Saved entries
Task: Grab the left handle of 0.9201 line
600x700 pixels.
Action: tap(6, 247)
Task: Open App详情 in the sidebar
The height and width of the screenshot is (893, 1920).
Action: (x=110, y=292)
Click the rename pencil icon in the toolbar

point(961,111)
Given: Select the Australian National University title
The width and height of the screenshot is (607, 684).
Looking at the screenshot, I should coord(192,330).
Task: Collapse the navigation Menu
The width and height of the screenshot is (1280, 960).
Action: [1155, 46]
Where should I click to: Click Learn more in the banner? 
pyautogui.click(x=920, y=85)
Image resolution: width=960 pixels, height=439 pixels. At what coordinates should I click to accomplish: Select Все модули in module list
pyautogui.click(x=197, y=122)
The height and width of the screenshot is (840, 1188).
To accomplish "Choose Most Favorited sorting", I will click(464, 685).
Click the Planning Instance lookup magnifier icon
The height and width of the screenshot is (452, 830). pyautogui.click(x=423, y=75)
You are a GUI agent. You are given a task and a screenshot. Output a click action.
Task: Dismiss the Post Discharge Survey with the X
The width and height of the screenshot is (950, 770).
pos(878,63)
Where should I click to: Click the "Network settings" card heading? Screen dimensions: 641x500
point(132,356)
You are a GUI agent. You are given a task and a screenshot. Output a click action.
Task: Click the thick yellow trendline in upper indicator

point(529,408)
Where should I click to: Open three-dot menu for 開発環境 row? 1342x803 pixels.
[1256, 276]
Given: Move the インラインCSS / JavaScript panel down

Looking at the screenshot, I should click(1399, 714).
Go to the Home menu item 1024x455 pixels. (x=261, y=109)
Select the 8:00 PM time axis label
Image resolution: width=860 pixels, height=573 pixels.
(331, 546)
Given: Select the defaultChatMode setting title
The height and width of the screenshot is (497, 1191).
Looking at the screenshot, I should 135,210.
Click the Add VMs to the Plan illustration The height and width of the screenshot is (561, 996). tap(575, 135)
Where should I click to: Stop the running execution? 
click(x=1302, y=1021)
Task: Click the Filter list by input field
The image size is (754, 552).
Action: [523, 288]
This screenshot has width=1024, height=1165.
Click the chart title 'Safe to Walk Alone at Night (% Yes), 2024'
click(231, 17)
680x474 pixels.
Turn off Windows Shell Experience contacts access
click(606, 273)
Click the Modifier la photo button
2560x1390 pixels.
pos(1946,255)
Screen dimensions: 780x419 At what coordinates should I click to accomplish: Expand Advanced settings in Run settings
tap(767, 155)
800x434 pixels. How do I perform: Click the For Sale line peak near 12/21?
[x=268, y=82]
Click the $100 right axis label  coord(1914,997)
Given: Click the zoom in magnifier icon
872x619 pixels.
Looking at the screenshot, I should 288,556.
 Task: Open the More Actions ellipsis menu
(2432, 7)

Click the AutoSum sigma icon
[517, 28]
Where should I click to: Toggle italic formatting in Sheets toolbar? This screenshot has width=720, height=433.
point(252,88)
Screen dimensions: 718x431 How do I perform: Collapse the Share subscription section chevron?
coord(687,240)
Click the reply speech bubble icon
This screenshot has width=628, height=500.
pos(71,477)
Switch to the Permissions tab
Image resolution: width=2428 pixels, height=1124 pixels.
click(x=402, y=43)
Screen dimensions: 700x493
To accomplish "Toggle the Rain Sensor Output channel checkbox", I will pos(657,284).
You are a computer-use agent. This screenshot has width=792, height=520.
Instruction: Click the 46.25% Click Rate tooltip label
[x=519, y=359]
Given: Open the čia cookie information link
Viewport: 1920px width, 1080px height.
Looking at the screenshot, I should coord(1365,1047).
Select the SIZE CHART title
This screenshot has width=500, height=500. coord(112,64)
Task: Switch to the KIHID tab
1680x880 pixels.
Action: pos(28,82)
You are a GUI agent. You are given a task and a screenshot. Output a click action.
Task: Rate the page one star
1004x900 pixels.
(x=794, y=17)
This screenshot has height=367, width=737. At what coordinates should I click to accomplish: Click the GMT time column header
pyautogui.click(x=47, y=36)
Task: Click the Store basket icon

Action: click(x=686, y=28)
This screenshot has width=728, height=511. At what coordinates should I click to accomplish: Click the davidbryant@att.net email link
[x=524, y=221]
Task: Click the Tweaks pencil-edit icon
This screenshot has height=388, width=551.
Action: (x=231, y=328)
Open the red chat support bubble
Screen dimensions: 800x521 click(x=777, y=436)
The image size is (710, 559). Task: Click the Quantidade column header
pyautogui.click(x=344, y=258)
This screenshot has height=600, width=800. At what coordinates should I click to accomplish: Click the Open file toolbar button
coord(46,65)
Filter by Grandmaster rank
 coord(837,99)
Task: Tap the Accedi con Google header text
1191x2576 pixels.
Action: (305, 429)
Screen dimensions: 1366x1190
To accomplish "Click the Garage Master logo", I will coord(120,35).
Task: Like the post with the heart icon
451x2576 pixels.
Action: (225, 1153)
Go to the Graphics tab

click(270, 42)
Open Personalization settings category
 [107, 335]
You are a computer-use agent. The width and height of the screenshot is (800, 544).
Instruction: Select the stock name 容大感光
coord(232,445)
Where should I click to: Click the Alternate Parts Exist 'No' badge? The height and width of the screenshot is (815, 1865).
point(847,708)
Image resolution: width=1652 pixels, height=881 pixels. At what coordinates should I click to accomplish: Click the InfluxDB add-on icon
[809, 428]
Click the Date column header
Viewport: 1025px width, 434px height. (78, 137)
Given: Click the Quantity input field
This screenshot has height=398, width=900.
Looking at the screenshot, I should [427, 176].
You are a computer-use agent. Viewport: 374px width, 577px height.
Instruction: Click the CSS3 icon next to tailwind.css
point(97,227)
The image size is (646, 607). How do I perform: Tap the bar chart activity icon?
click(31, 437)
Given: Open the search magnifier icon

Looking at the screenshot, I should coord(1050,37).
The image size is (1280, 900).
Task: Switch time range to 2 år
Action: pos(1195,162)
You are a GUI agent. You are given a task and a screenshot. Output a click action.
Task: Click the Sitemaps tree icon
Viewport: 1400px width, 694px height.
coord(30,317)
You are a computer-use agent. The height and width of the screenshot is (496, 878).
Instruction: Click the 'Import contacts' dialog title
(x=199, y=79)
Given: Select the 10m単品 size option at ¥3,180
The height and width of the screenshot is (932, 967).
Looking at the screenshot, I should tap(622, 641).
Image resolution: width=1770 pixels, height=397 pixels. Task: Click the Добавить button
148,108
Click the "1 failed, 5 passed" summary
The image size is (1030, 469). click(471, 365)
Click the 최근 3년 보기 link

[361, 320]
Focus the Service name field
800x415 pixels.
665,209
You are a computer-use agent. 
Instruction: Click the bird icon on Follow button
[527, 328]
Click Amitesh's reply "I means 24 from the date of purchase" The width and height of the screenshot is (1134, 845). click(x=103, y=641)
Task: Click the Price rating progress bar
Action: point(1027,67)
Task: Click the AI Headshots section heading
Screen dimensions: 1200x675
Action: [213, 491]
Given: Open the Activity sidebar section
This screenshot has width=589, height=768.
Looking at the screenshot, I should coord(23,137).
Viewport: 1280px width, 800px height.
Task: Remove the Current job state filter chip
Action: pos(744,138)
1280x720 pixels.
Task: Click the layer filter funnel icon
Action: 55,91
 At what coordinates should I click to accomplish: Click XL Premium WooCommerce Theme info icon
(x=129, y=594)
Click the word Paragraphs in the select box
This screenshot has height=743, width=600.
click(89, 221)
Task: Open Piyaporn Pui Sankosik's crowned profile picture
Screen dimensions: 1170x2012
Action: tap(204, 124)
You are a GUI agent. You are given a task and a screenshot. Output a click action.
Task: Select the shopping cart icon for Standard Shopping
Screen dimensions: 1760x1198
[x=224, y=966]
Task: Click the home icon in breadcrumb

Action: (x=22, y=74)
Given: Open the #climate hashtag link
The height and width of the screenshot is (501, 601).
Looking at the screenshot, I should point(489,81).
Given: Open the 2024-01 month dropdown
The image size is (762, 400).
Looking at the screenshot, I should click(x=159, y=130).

- TASK TO COMPLETE
Look through the records above for the string "axis", then copy every line that has it.

- TASK RESPONSE
Select the 8:00 PM time axis label
Click the $100 right axis label  coord(1914,997)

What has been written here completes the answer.